Explorer Kingsley Holgate shares esson from Nepal on saving rhino

Explorer Kingsley Holgate shares south Asia conservation success story with PE audience


A Nepalese game reserve just 100km from the border with China – one of the main markets behind rhino poaching – is showing the world how to conserve rhinos.
The story of the Chitwan National Park, which has not lost one of its critically endangered greater one-horned rhinos in five years, was described by explorer Kingsley Holgate at a function to raise funds for Rhino Art in Port Elizabeth on Tuesday night.
Holgate and his team visited densely forested Chitwan on their Cape Town to Kathmandu expedition, the 32nd “adventure with a purpose” overland odyssey with Land Rover.
The 17,000km trip through 10 countries took 146 days.
Addressing the audience at 4X4 Mega World in Walmer, with his traditional Zulu talking stick Nduku lo phefumula in one hand, Holgate said, as in Africa, Asia’s rhino numbers had been decimated.
In Southeast Asia, tens of thousands of greater onehorned rhinoceros had once roamed the region, but the population had been nearly annihilated by poaching and a human population explosion.
“Today, there are fewer than 2,000 greater one-horned rhinos remaining in the wild – but Nepal, through its oldest national park, is turning this situation around.
“Chitwan is home to a growing population of close on 700 greater one-horned rhino and they have not lost one to poaching in more than five years, thanks to political will, support from the King of Nepal, commitment from communities and dedicated military anti-poaching units.

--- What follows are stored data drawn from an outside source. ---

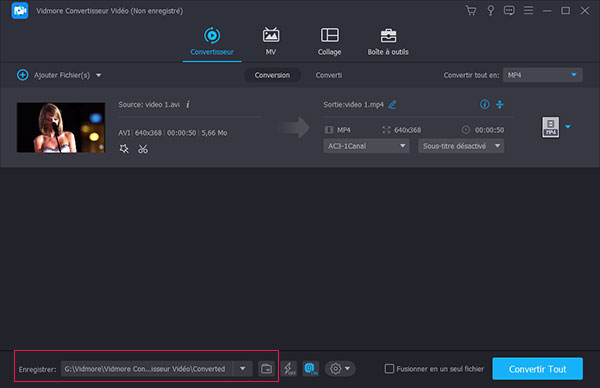600x388 pixels.
Task: Click the scissors cut icon
Action: (143, 149)
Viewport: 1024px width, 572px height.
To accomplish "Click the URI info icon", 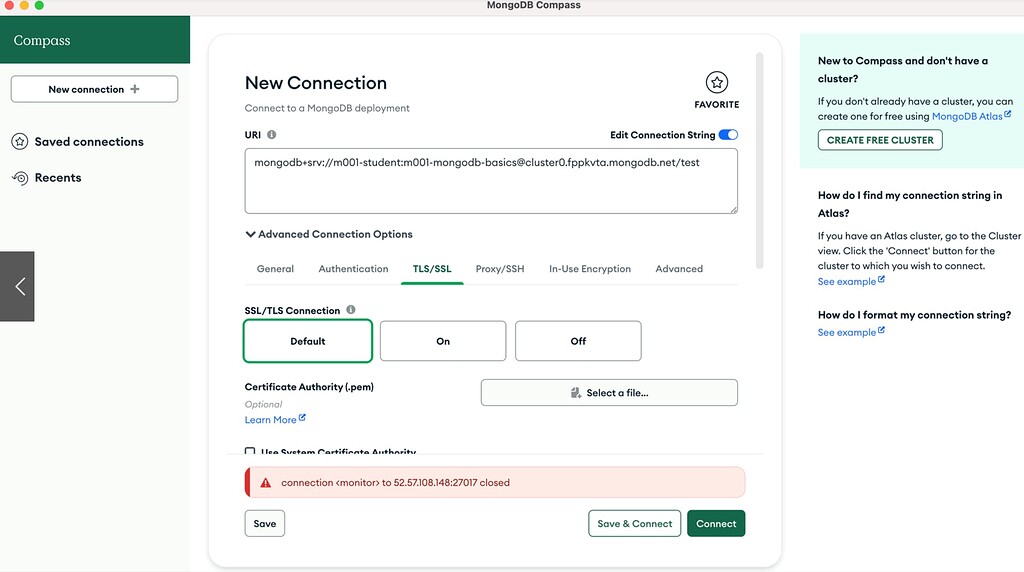I will pos(272,135).
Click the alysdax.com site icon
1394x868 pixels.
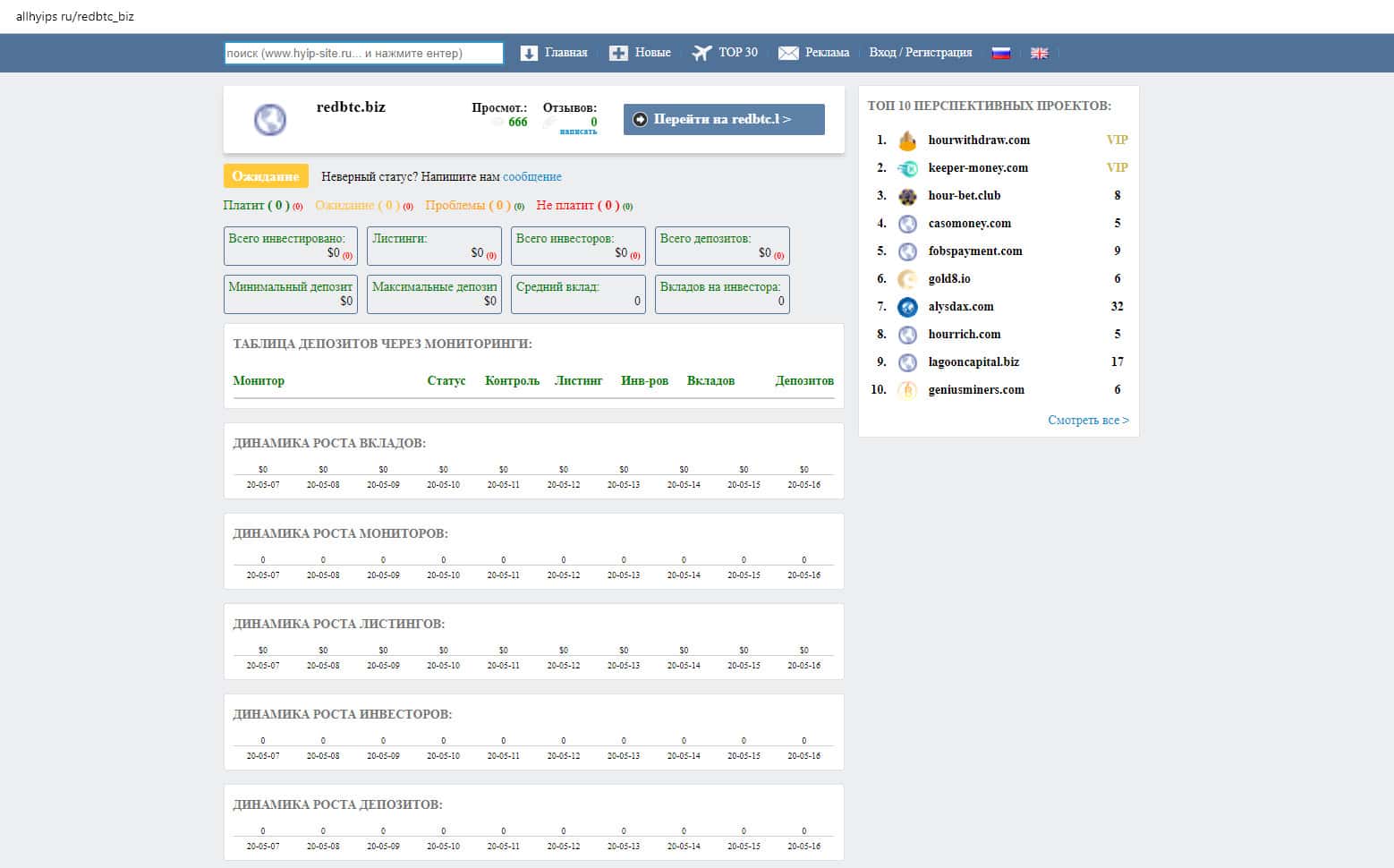click(907, 307)
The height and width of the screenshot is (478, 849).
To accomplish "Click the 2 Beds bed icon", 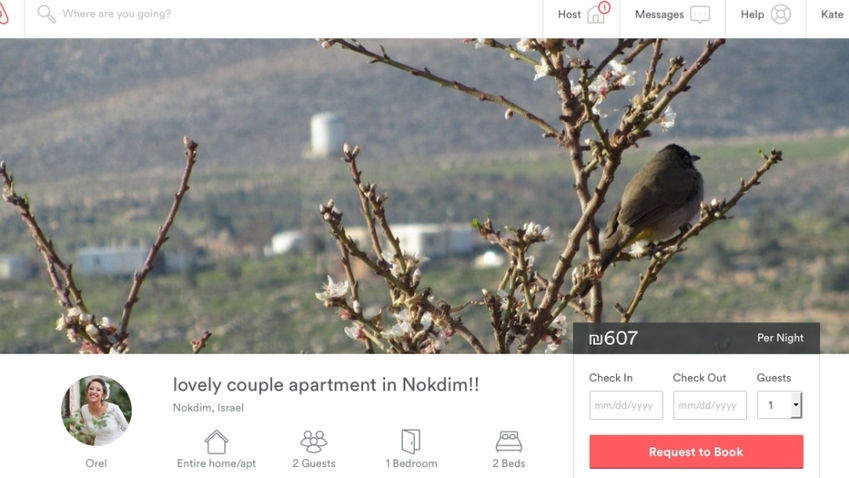I will tap(508, 442).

“Despite its position near the border with China, Chitwan is a rhino conservation success story.”
Holgate, who is based in KwaZulu-Natal, is the founder of Rhino Art, an initiative managed in the Eastern Cape by Dave Pattle, of Port Elizabeth.
The Rhino Art programme seeks to educate rural children, especially those living on the edge of game reserves, about the scourge of rhino poaching.
Using fun art competitions and soccer matches, it has so far reached more than 500,000 schoolchildren.
Holgate said the Kathmandu expedition had been born on an earlier Kalahari trip while his team were chatting around a campfire with mugs of their staple coffee, triple tots of Captain Morgan rum and condensed milk in hand.
They created a special template of SA’s southern white rhino and an Asian greater one-horned rhino and took them to schools in the Eastern Cape and KwaZulu-Natal.
The pupils filled in the local species in the colours of the South African flag and added their own wishes – and these rhino-themed messages were packed into the expedition Land Rovers and delivered to their counterparts in Nepal, who reciprocated in kind.
“This exchange between youngsters living on opposite sides of the world, but drawn together by their love for their rhino was fundamental to the success of our journey.”
He described their passage in three Land Rovers through Africa, into south and central Asia over 5,000m Himalayan passes, through the Taklamakan Desert and across the famous Wagah-Attari border between Pakistan and India.
He recalled their encounters with stern border officials, who were amazed by their strange cargo – which included a calabash of seawater from Cape Town, a Madiba Scroll of Peace and Goodwill and mosquito nets, water purification LifeStraws and Rite to Sight spectacles for distribution to villagers, as well as crates of rhino art and a stash of Captain Morgan.
He said while the people of Asia were warm and welcoming, air pollution and the population explosion cast a pall.
“You feel like you cannot breathe. By contrast, here in SA we have so much going for us.”